Problem
Extract from the entries below, exactly as given, only the lines from the line containing "Click the Instagram camera logo in header" to the line containing "You are a computer-use agent. This", both lines included.

Source data START

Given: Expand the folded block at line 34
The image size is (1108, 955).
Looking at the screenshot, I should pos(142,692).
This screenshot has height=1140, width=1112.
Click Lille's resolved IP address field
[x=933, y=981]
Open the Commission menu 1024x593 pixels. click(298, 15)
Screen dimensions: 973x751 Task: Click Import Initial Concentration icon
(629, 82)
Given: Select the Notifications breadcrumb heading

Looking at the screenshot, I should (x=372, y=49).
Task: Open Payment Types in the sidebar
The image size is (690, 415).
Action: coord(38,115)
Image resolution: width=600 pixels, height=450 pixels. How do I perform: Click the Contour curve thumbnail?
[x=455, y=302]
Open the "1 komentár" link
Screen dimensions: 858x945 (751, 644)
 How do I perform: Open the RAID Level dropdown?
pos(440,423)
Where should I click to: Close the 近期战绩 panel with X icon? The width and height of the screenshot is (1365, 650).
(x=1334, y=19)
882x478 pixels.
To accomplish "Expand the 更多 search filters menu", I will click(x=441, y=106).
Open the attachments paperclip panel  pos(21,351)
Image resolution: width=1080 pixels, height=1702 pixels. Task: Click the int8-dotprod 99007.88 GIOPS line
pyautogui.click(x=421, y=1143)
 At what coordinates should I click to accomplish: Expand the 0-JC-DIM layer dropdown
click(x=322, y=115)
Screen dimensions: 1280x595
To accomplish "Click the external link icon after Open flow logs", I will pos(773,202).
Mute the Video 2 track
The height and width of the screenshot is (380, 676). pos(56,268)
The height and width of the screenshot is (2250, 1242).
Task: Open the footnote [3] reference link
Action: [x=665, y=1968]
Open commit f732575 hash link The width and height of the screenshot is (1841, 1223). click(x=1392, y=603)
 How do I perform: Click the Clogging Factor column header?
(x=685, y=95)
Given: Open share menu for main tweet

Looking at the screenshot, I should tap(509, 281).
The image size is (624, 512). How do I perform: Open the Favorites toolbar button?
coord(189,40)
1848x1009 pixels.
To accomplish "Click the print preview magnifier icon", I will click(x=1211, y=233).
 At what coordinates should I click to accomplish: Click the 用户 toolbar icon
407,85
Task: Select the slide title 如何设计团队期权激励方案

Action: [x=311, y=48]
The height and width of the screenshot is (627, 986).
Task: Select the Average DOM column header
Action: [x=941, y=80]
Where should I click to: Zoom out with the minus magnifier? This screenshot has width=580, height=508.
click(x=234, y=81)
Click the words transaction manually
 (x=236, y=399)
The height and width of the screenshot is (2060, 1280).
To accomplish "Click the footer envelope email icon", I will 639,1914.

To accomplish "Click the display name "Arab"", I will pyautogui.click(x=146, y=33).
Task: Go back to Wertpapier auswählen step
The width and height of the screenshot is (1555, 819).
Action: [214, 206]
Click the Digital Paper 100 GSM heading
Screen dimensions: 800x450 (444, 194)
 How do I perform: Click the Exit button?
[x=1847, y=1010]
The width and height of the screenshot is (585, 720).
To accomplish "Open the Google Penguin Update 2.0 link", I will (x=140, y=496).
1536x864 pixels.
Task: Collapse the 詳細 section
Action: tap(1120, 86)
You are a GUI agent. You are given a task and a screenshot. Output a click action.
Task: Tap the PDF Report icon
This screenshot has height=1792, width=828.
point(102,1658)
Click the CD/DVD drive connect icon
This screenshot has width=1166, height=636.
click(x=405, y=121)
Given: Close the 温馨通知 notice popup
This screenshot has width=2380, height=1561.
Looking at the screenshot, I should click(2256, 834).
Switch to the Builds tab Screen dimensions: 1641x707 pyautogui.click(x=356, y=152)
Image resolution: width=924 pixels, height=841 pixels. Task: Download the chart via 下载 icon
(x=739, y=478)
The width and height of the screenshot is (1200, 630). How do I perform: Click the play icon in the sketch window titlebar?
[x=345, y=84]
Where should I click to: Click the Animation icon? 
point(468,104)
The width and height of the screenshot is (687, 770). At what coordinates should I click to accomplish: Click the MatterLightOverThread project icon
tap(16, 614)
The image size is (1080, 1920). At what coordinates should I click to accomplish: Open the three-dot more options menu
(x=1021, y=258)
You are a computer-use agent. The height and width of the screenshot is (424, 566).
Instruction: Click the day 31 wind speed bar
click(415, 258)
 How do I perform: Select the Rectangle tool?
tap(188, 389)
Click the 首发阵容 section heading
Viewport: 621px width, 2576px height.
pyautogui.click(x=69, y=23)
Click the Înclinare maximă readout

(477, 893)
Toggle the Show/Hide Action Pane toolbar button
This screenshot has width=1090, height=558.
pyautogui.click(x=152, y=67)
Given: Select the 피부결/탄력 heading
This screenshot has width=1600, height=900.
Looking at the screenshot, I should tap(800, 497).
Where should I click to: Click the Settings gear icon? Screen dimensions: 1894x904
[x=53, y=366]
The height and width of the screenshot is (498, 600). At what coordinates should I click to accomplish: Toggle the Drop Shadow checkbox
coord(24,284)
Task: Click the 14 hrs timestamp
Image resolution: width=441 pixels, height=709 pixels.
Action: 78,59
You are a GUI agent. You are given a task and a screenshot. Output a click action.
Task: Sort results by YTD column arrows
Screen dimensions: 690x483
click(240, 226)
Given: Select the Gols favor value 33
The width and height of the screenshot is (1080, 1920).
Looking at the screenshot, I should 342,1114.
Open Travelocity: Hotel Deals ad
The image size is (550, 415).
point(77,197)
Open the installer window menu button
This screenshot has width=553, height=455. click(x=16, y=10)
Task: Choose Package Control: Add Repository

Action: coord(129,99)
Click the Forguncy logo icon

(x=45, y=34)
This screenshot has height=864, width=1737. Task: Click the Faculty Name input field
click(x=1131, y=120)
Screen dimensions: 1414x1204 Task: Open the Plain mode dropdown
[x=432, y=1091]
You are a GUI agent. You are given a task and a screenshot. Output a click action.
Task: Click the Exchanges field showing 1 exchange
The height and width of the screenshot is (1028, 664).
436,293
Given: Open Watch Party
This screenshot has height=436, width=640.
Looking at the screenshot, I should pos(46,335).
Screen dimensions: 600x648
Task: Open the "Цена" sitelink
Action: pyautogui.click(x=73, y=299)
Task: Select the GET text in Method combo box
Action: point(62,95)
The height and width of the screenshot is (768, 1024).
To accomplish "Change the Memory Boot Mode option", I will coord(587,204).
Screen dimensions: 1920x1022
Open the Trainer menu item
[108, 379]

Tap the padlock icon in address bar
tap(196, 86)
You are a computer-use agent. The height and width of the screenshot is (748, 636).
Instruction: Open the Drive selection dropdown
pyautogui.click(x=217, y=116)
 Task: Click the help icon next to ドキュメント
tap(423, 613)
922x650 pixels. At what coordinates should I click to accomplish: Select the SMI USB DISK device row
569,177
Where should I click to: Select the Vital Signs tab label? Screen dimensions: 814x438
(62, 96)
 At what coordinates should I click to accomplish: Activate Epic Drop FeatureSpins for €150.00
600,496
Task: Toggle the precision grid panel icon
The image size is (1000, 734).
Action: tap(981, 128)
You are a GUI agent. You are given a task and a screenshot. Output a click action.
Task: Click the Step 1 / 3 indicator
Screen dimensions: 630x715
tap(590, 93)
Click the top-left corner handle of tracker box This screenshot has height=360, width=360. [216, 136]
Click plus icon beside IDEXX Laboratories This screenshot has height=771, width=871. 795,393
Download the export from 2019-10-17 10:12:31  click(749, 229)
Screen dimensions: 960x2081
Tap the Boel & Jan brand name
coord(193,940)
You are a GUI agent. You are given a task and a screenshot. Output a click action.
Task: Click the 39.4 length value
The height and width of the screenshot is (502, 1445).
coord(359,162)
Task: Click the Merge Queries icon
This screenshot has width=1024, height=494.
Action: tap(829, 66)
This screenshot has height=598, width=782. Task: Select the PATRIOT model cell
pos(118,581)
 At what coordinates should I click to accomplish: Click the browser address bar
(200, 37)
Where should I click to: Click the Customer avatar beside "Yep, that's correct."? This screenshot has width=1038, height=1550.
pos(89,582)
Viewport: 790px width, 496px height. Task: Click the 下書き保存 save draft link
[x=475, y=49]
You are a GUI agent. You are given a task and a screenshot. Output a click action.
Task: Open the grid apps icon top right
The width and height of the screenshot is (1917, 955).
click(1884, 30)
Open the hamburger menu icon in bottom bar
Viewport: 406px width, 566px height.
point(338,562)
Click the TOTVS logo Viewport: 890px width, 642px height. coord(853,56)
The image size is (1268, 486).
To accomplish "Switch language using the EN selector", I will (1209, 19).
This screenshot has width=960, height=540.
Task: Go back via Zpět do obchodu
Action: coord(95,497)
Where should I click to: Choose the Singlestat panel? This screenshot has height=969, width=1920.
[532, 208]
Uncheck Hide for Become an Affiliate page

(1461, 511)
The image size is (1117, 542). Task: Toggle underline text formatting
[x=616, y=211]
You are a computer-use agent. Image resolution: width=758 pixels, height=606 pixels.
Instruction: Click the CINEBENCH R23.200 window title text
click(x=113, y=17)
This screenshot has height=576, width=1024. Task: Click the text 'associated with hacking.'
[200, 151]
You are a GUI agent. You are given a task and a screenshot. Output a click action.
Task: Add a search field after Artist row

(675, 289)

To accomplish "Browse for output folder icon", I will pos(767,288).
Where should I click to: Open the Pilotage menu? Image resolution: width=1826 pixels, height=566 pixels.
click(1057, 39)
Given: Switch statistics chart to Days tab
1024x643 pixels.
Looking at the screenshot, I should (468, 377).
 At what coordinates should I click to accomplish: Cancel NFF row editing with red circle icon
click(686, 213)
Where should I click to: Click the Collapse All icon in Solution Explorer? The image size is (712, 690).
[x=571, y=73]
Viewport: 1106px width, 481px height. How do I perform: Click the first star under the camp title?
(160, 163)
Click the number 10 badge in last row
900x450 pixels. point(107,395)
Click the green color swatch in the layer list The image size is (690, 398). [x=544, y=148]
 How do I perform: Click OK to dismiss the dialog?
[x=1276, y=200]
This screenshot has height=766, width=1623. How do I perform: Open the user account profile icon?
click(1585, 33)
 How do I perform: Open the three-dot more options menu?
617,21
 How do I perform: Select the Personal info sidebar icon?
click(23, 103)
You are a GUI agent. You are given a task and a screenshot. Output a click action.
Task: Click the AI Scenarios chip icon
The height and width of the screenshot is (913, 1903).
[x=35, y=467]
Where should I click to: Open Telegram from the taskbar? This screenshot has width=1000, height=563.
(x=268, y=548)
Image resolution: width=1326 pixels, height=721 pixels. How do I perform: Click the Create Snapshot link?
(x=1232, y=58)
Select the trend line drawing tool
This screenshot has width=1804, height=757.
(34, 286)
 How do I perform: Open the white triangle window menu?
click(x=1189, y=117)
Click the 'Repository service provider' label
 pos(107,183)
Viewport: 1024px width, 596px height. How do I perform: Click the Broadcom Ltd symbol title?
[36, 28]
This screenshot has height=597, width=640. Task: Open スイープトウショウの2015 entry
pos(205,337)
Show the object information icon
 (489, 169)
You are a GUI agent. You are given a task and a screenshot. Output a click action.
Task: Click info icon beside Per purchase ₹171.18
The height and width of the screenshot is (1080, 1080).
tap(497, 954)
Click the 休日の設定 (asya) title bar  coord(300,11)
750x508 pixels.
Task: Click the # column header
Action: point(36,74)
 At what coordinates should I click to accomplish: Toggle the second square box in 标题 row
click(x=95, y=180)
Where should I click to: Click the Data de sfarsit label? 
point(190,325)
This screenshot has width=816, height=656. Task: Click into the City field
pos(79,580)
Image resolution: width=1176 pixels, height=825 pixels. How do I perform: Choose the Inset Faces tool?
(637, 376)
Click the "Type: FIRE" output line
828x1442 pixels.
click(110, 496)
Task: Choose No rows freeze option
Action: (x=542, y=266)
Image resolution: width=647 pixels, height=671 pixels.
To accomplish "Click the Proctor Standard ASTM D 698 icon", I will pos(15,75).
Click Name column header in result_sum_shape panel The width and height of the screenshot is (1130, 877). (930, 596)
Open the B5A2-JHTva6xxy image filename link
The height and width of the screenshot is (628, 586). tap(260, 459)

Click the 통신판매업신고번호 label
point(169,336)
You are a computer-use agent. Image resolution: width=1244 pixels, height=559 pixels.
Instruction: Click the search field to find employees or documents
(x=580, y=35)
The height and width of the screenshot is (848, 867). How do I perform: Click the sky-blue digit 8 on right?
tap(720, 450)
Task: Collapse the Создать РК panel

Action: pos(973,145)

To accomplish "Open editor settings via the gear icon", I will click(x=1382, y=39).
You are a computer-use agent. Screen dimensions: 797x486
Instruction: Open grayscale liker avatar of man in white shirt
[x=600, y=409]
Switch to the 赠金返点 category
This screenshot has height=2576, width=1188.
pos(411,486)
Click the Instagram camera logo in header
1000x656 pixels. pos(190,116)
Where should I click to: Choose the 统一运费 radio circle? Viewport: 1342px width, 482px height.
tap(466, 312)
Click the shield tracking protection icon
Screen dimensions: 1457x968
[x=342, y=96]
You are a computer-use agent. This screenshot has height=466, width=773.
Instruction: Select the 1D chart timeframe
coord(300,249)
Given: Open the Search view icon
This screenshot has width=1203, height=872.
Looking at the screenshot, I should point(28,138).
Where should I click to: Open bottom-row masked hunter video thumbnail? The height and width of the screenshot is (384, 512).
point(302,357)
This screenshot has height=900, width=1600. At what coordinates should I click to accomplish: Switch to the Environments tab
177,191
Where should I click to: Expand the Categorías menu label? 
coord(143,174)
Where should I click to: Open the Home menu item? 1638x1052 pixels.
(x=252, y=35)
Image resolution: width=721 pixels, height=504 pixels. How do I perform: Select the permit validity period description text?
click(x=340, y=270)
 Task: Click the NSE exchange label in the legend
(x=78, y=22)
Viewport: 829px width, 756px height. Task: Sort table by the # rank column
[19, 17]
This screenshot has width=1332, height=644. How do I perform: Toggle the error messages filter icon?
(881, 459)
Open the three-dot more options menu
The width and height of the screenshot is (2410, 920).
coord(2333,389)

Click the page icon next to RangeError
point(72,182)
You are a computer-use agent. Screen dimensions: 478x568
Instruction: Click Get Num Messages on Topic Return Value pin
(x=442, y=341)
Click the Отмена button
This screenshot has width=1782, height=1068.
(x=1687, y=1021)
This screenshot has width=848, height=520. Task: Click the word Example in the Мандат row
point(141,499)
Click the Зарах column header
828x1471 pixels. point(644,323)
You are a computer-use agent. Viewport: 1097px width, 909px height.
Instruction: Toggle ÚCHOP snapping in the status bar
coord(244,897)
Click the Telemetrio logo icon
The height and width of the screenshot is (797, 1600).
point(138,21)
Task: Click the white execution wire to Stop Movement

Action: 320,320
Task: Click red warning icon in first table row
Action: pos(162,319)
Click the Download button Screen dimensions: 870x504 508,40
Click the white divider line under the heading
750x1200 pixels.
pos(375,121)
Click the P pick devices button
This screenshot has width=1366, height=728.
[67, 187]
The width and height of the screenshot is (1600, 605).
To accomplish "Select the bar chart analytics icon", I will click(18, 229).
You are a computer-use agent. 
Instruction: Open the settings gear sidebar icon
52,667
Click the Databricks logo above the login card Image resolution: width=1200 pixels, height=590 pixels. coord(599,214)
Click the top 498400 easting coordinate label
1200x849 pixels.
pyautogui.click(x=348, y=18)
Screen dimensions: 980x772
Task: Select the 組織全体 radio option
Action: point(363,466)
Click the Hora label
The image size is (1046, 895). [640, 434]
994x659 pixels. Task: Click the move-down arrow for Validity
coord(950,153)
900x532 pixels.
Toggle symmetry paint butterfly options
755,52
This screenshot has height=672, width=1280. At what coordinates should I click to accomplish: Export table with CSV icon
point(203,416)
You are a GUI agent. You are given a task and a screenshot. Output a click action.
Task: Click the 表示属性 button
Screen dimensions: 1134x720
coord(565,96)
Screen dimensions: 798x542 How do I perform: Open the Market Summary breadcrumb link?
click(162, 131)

Source data END

Result below
Click the Instagram camera logo in header
1000x656 pixels. pos(190,116)
Where should I click to: Choose the 统一运费 radio circle? Viewport: 1342px width, 482px height.
tap(466, 312)
Click the shield tracking protection icon
Screen dimensions: 1457x968
[x=342, y=96]
You are a computer-use agent. This screenshot has height=466, width=773.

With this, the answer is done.